Created framework for organizing modules and functions within modules.
New functions include:
FE2_AutoDataParition()
Example
import datatable as dt
import retrofit
from retrofit import FeatureEngineering as fe
from retrofit import utils as u
random
data = dt.fread("C:/Users/Bizon/Documents/GitHub/BenchmarkData.csv")
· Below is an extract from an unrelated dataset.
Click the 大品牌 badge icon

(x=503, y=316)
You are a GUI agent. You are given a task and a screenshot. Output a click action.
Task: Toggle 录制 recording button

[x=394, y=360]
DataSets = fe.FE2_AutoDataParition(
data=data,
ArgsList=None,
DateColumnName='CalendarDateColumn',
PartitionType='random',
Ratios=[0.70,0.20,0.10],
ByVariables=None,
Processing='datatable',
InputFrame='datatable',
OutputFrame='datatable')
TrainData = DataSets['TrainData']
ValidationData = DataSets['ValidationData']
TestData = DataSets['TestData']
ArgsList = DataSets['ArgsList']
FE1_DummyVariables()
import datatable as dt
import retrofit
from retrofit import FeatureEngineering as fe
data = dt.fread("C:/Users/Bizon/Documents/GitHub/BenchmarkData.csv")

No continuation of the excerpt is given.